◆ WORK REQUEST
From start to finish, set down the entries below exactly, leaving out the pictures.

◆ Dataset entries
============

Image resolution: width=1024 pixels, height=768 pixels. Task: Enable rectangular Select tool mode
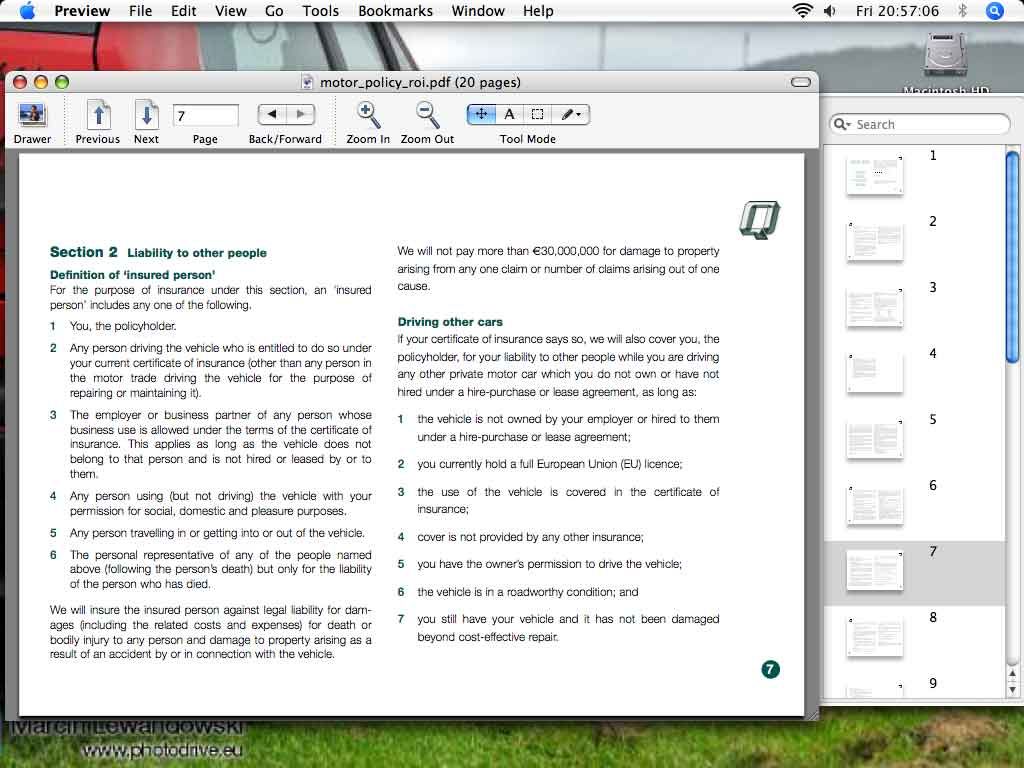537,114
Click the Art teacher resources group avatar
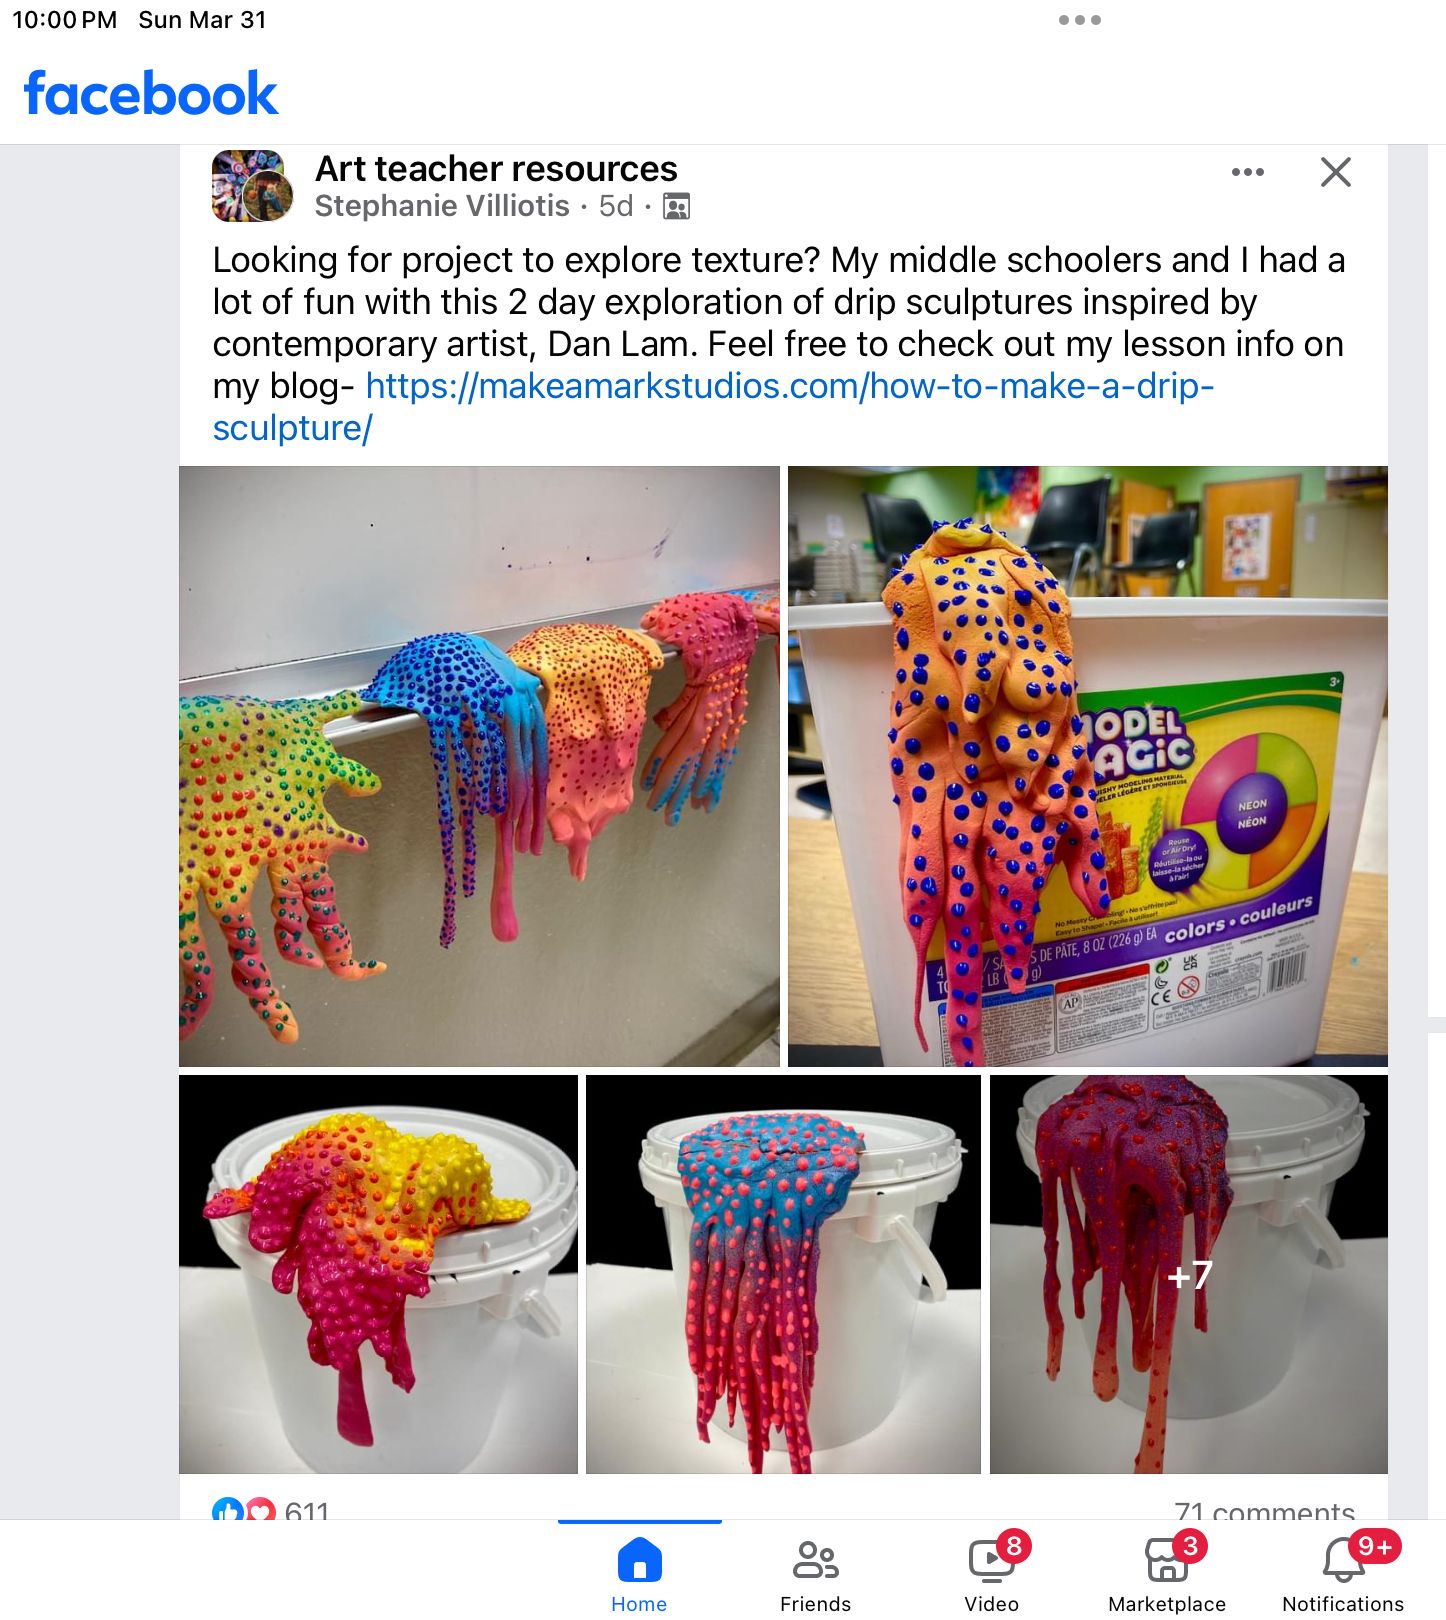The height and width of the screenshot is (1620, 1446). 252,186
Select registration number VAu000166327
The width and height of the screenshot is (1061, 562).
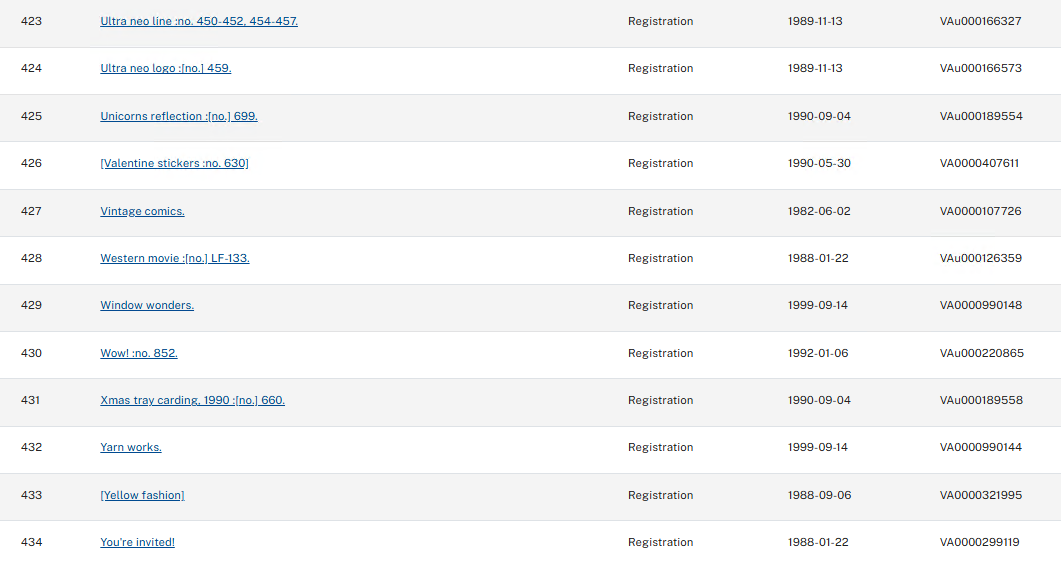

============

◆ RESPONSE BOX
Image resolution: width=1024 pixels, height=768 pixels. Task: Enable rectangular Select tool mode
537,114
Click the Art teacher resources group avatar
The height and width of the screenshot is (1620, 1446). 252,186
Select registration number VAu000166327
The width and height of the screenshot is (1061, 562).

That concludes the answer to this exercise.